For investors who do not own these stocks, it is advisable to remain on the sidelines for now, they suggest.
"Nothing is looking healthy as far as the business fundamentals for these banks is concerned. They have not been completely capitalised yet. Business-wise, their key go-to product is the corporate loan, which now they will be shy to give given the recent fraud/scam. The next one year will be a challenging period for them," says Amar Ambani, head of research at IIFL Investment Managers.
Analysts expect the banks to provide for NPAs aggressively. In case of any negative events going ahead, they expect the sentiment in these counters to get hit further.
"The recent RBI guideline is that the banks will have to provide for the possible NPA upfront.
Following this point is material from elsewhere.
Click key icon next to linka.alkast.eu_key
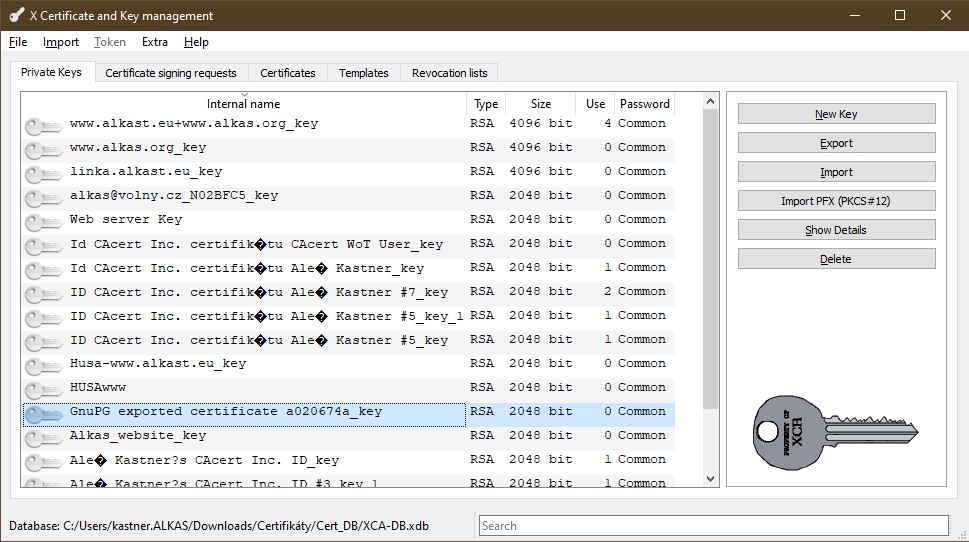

That apart, I expect the PSU banks to report around Rs 300 billion in treasury losses in the March quarter," Ambani adds.
"Investors should not commit fresh money to these stocks right now, unless they can hold for the next three to four years," advises Ambani.
The PSU bank index hit a fresh 19-month low on Monday and has fallen 18 per cent since February 14 on reports of cheating/fraud cases in several government-run banks.
In comparison, the S&P BSE Sensex and the Nifty 50 has lost 1 per cent till Monday.
Punjab National Bank, Bank of India, Union Bank of India, Canara Bank, Andhra Bank and Allahabad Bank saw their market value decline between 26 per cent and 42 per cent during this period.
Though most experts remain bullish on the banking space from a long-term perspective, they suggest investors be selective and buy only those banks whose NPAs are at a manageable level and there is credit growth/earnings visibility.
"One has to be selective as regards PSU banks now. The bounce seen on Tuesday can be short-lived. Price-to-adjusted book value per share of less than three; healthy growth in credit and earnings; and net worth more than net outstanding NPAs are the three important criteria one should look at before investing in PSU banks," says G Chokkalingam, founder and MD, Equinomics Research.
Of the lot, he is bullish on Indian Bank, Vijaya Bank and Syndicate Bank.
Out of 21 listed PSU banks, as many as seven banks -- Andhra Bank, Union Bank of India, UCO Bank, United Bank of India, Dena Bank, Bank of Maharashtra and Corporation Bank -- have hit over five-year lows in the recent sell-off.
These 21 PSU banks saw a combined market cap erosion of Rs 931 billion to Rs 3,921 billion on Monday.
Analysts at Emkay Global, too, remain underweight on PSU banks and prefer private banks instead, which they feel are favourably positioned from a growth perspective and should continue to gain market share incrementally as compared to their PSU peers.
'We find ICICI Bank and Federal Bank at attractive levels, while HDFC Bank and IndusInd Bank remain our preferred picks. We believe Yes Bank is a potential re-rating story, given the valuation gap with its peer IndusInd Bank,' Emkay Global said in a recent report.